═════ 元資料

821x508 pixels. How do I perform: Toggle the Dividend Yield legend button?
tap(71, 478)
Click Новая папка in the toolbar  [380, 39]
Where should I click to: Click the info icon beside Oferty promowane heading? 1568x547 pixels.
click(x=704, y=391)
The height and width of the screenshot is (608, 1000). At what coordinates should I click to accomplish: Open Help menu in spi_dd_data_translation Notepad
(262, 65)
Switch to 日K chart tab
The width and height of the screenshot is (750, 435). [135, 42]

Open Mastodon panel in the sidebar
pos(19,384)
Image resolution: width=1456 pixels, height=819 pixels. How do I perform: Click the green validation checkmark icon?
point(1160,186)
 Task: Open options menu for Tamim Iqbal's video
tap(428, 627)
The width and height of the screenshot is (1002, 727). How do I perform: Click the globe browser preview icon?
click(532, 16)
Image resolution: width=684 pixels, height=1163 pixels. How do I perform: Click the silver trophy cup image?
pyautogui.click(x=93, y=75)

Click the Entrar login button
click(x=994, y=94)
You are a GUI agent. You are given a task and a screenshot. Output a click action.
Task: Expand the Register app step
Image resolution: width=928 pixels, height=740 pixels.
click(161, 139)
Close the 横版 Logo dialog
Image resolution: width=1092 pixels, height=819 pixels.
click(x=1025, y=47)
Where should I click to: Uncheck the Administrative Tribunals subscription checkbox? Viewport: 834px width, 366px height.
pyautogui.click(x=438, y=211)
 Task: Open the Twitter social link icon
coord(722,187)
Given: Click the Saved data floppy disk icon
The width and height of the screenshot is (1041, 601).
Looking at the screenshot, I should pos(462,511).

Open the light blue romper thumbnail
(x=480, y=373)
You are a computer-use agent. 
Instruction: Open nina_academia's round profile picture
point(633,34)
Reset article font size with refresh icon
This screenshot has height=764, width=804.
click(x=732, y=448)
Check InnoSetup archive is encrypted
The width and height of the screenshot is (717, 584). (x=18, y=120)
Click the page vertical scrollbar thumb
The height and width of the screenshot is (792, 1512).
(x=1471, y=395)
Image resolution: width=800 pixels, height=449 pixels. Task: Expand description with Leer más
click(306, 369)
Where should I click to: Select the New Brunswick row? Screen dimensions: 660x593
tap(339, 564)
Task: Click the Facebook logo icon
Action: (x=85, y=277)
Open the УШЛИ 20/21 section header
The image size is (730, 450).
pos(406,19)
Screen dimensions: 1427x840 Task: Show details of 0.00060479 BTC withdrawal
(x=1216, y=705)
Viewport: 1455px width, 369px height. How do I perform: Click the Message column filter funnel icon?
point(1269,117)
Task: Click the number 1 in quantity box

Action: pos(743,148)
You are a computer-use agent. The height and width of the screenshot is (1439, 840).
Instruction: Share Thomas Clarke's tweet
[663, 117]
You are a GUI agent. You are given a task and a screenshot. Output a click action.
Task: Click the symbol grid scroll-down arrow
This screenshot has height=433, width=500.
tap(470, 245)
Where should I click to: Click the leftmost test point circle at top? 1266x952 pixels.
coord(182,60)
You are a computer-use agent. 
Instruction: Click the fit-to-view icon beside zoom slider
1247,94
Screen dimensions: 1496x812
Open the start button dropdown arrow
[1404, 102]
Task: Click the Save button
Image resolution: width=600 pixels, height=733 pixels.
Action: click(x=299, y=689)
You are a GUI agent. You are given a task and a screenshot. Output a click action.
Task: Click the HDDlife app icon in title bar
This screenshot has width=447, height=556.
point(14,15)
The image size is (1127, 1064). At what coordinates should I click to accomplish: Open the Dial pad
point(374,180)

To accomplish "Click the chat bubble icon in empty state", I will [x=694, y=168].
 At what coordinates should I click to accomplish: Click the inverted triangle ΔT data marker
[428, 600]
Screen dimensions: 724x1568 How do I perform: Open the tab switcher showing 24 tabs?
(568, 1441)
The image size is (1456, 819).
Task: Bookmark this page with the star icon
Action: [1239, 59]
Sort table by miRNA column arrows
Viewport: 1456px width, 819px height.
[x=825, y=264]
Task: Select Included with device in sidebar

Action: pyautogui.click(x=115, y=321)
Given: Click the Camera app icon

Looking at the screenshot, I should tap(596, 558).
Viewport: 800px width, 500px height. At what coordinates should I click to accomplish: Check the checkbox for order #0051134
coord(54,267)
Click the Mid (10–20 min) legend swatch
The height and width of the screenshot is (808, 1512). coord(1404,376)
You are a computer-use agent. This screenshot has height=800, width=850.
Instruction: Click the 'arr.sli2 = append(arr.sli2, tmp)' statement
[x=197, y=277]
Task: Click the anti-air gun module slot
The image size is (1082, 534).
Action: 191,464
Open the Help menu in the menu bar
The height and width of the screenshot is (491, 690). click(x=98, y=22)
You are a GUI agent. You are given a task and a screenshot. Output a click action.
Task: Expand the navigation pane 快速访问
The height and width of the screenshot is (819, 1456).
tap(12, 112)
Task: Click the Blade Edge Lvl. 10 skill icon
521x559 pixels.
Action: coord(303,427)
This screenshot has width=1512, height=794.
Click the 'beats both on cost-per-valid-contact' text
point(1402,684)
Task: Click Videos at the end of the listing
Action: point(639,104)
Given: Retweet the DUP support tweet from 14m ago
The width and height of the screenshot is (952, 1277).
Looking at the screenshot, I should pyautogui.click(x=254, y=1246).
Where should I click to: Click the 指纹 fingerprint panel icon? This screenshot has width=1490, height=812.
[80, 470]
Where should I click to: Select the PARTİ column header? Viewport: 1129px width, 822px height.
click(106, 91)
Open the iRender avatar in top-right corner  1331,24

══════════

課題: 上の一覧のすべての行を、空行を除いて1行につき1つの文字列とし、JSONの文字列リストとして出力してください。

解答:
[
  "821x508 pixels. How do I perform: Toggle the Dividend Yield legend button?",
  "tap(71, 478)",
  "Click Новая папка in the toolbar  [380, 39]",
  "Where should I click to: Click the info icon beside Oferty promowane heading? 1568x547 pixels.",
  "click(x=704, y=391)",
  "The height and width of the screenshot is (608, 1000). At what coordinates should I click to accomplish: Open Help menu in spi_dd_data_translation Notepad",
  "(262, 65)",
  "Switch to 日K chart tab",
  "The width and height of the screenshot is (750, 435). [135, 42]",
  "Open Mastodon panel in the sidebar",
  "pos(19,384)",
  "Image resolution: width=1456 pixels, height=819 pixels. How do I perform: Click the green validation checkmark icon?",
  "point(1160,186)",
  " Task: Open options menu for Tamim Iqbal's video",
  "tap(428, 627)",
  "The width and height of the screenshot is (1002, 727). How do I perform: Click the globe browser preview icon?",
  "click(532, 16)",
  "Image resolution: width=684 pixels, height=1163 pixels. How do I perform: Click the silver trophy cup image?",
  "pyautogui.click(x=93, y=75)",
  "Click the Entrar login button",
  "click(x=994, y=94)",
  "You are a GUI agent. You are given a task and a screenshot. Output a click action.",
  "Task: Expand the Register app step",
  "Image resolution: width=928 pixels, height=740 pixels.",
  "click(161, 139)",
  "Close the 横版 Logo dialog",
  "Image resolution: width=1092 pixels, height=819 pixels.",
  "click(x=1025, y=47)",
  "Where should I click to: Uncheck the Administrative Tribunals subscription checkbox? Viewport: 834px width, 366px height.",
  "pyautogui.click(x=438, y=211)",
  " Task: Open the Twitter social link icon",
  "coord(722,187)",
  "Given: Click the Saved data floppy disk icon",
  "The width and height of the screenshot is (1041, 601).",
  "Looking at the screenshot, I should pos(462,511).",
  "Open the light blue romper thumbnail",
  "(x=480, y=373)",
  "You are a computer-use agent. ",
  "Instruction: Open nina_academia's round profile picture",
  "point(633,34)",
  "Reset article font size with refresh icon",
  "This screenshot has height=764, width=804.",
  "click(x=732, y=448)",
  "Check InnoSetup archive is encrypted",
  "The width and height of the screenshot is (717, 584). (x=18, y=120)",
  "Click the page vertical scrollbar thumb",
  "The height and width of the screenshot is (792, 1512).",
  "(x=1471, y=395)",
  "Image resolution: width=800 pixels, height=449 pixels. Task: Expand description with Leer más",
  "click(306, 369)",
  "Where should I click to: Select the New Brunswick row? Screen dimensions: 660x593",
  "tap(339, 564)",
  "Task: Click the Facebook logo icon",
  "Action: (x=85, y=277)",
  "Open the УШЛИ 20/21 section header",
  "The image size is (730, 450).",
  "pos(406,19)",
  "Screen dimensions: 1427x840 Task: Show details of 0.00060479 BTC withdrawal",
  "(x=1216, y=705)",
  "Viewport: 1455px width, 369px height. How do I perform: Click the Message column filter funnel icon?",
  "point(1269,117)",
  "Task: Click the number 1 in quantity box",
  "Action: pos(743,148)",
  "You are a computer-use agent. The height and width of the screenshot is (1439, 840).",
  "Instruction: Share Thomas Clarke's tweet",
  "[663, 117]",
  "You are a GUI agent. You are given a task and a screenshot. Output a click action.",
  "Task: Click the symbol grid scroll-down arrow",
  "This screenshot has height=433, width=500.",
  "tap(470, 245)",
  "Where should I click to: Click the leftmost test point circle at top? 1266x952 pixels.",
  "coord(182,60)",
  "You are a computer-use agent. ",
  "Instruction: Click the fit-to-view icon beside zoom slider",
  "1247,94",
  "Screen dimensions: 1496x812",
  "Open the start button dropdown arrow",
  "[1404, 102]",
  "Task: Click the Save button",
  "Image resolution: width=600 pixels, height=733 pixels.",
  "Action: click(x=299, y=689)",
  "You are a GUI agent. You are given a task and a screenshot. Output a click action.",
  "Task: Click the HDDlife app icon in title bar",
  "This screenshot has width=447, height=556.",
  "point(14,15)",
  "The image size is (1127, 1064). At what coordinates should I click to accomplish: Open the Dial pad",
  "point(374,180)",
  "To accomplish \"Click the chat bubble icon in empty state\", I will [x=694, y=168].",
  " At what coordinates should I click to accomplish: Click the inverted triangle ΔT data marker",
  "[428, 600]",
  "Screen dimensions: 724x1568 How do I perform: Open the tab switcher showing 24 tabs?",
  "(568, 1441)",
  "The image size is (1456, 819).",
  "Task: Bookmark this page with the star icon",
  "Action: [1239, 59]",
  "Sort table by miRNA column arrows",
  "Viewport: 1456px width, 819px height.",
  "[x=825, y=264]",
  "Task: Select Included with device in sidebar",
  "Action: pyautogui.click(x=115, y=321)",
  "Given: Click the Camera app icon",
  "Looking at the screenshot, I should tap(596, 558).",
  "Viewport: 800px width, 500px height. At what coordinates should I click to accomplish: Check the checkbox for order #0051134",
  "coord(54,267)",
  "Click the Mid (10–20 min) legend swatch",
  "The height and width of the screenshot is (808, 1512). coord(1404,376)",
  "You are a computer-use agent. This screenshot has height=800, width=850.",
  "Instruction: Click the 'arr.sli2 = append(arr.sli2, tmp)' statement",
  "[x=197, y=277]",
  "Task: Click the anti-air gun module slot",
  "The image size is (1082, 534).",
  "Action: 191,464",
  "Open the Help menu in the menu bar",
  "The height and width of the screenshot is (491, 690). click(x=98, y=22)",
  "You are a GUI agent. You are given a task and a screenshot. Output a click action.",
  "Task: Expand the navigation pane 快速访问",
  "The height and width of the screenshot is (819, 1456).",
  "tap(12, 112)",
  "Task: Click the Blade Edge Lvl. 10 skill icon",
  "521x559 pixels.",
  "Action: coord(303,427)",
  "This screenshot has width=1512, height=794.",
  "Click the 'beats both on cost-per-valid-contact' text",
  "point(1402,684)",
  "Task: Click Videos at the end of the listing",
  "Action: point(639,104)",
  "Given: Retweet the DUP support tweet from 14m ago",
  "The width and height of the screenshot is (952, 1277).",
  "Looking at the screenshot, I should pyautogui.click(x=254, y=1246).",
  "Where should I click to: Click the 指纹 fingerprint panel icon? This screenshot has width=1490, height=812.",
  "[80, 470]",
  "Where should I click to: Select the PARTİ column header? Viewport: 1129px width, 822px height.",
  "click(106, 91)",
  "Open the iRender avatar in top-right corner  1331,24"
]